Amid the shock and horror of the recent massacre in a movie theater in Aurora, Colorado has come the discussion of a very tangential issue to the killings — the fact that children were among the dead and wounded at a midnight screening of The Dark Knight Rises, the last in the Batman trilogy directed by Christopher Nolan.

While clearly no one expects to be murdered — or their loved ones to be murdered — at the movie theater regardless of their ages, the time of day, and what movie is playing, the reports hitting the Internet of babies in the audience and a six-year-old among the dead victims seemed to have struck a nerve with the American blogging world. Despicably, there seems to have been a sort of blaming-the-victim aspect to this. Random acts of violence, being random by nature, should not be focusing blame on the victims.

But stepping away from the tragedy and the horror, do we as parents really know what the ratings mean anymore? How do we deem what's appropriate for our children? What criteria should be set?

Motion Picture Association of America Ratings System

The base standards are set by the Motion Picture Association of America. The MPAA's guidelines only mean that a room of members of the association screened the movie and decided to give it this particular rating. The ratings don't always make sense to all viewers.

For example, witness the film Bully, which came out earlier this year and is a documentary chronicling the real-life stories of parents and their children who have been bullied. Some of the families' children committed suicide. That film was going to be rated an R originally for the language — spoken by kids. Eventually the Weinstein Company took out some of the profanity to get it down to a PG-13 to widen the viewing audience.

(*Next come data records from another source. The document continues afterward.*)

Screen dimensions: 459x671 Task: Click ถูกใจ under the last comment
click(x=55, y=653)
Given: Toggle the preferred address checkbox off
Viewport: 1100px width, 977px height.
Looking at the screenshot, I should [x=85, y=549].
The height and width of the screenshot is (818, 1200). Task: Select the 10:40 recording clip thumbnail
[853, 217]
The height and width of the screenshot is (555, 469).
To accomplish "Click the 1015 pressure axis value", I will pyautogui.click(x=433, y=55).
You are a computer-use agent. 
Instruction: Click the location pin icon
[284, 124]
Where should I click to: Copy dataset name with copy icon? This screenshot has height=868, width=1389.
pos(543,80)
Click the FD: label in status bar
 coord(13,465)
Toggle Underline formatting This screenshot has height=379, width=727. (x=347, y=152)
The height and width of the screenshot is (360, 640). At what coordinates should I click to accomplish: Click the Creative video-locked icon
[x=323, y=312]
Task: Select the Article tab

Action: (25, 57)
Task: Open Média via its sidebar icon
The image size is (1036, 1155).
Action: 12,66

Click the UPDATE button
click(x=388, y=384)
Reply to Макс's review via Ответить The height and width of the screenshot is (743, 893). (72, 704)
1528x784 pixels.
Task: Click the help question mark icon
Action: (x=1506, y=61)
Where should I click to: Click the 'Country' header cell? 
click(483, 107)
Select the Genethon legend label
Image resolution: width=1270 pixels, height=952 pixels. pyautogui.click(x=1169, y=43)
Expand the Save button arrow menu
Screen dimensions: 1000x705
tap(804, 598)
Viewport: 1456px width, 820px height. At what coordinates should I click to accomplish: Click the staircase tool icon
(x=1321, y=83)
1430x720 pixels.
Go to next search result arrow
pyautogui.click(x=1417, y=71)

If you look at newly released movies with a PG-13 rating, you'll find that Moonrise Kingdom, The Dark Knight Rises, and The Amazing Spider-Man all get PG-13 ratings, but those movies are vastly different in content. Their rating might be the only thing they really have in common. So how does a parent judge appropriateness?

Appropriateness Is Not Universal

Ask ten parents what they consider appropriate viewing for children, and you'll likely yield almost as many results. Most parents have their own criteria on violence, sexual behavior, and language used in films and decide on whether their children will see films based on these issues. They also judge other parents by what those parents deem acceptable.

Violence

There's violence and then there's violence. Some parents have no problem with kids seeing all kinds of animated violence and don't differentiate — or perhaps they don't know the distinctions - between it and gratuitous cartoonish violence in which characters are under-developed and die off in large numbers (think every action movie and Raiders of the Lost Ark). This is the sort of video game violence that is criticized as 'desensitizing' children towards violence. The good guys still wear white in this world and the bad guys wear black. It's not a real representation of anything.

Then there's violence perpetuated by an evil force that kills developed characters for a reason (think Harry Potter films 4-8). Many parents have objected to the Harry Potter series because it hits too close to home. Dumbledore says it best when he tells Harry, "The time is coming when people will choose between what is right and what is easy." Right and wrong are not cartoon straw men. It's real life.

Finally, there's the nihilism of The Dark Knight Returns and the rest of the trilogy. The violence portrayed is random. The Joker, after all, represents insanity. He kills at whim because he can. It's not deserved. It's not undeserved. It just is. Probably the most frightening violence there is.

This is where the problem lies. The first type of violence is unsophisticated and cartoon-like. The second is complicated and requires a higher level of thought and emotion. The third is even beyond that. The maturity of the child has to be taken into account here. All three of these, however, get a PG-13 — which means you should have a parent with you, but you don't have to.

Sex and Language

Of course there's more to a PG-13 than violence. There's sex in all its beauty and carnal baseness. Your more feminist parents will object to the former and your more conservative parents will object to the latter. Although independent features might let a female character be a fully realized sexual being, action movies frequently glorify women as sex symbols and objects for men's desire without societal and religious constraints.

Swearing and reference to sex, racist language and slurs, etc., are also part of determining the PG-13 rating and whether parents take issue with a film.

Common Issues With G-Rated Films

Even films considered "appropriate for all audiences" aren't considered appropriate by all parents

  • princess movies with messages for girls (look pretty and wait for a prince to show up)
  • inappropriate sexual innuendo
  • general disrespect of parents

How do you decide what's appropriate for your children? Do you trust MPAA ratings?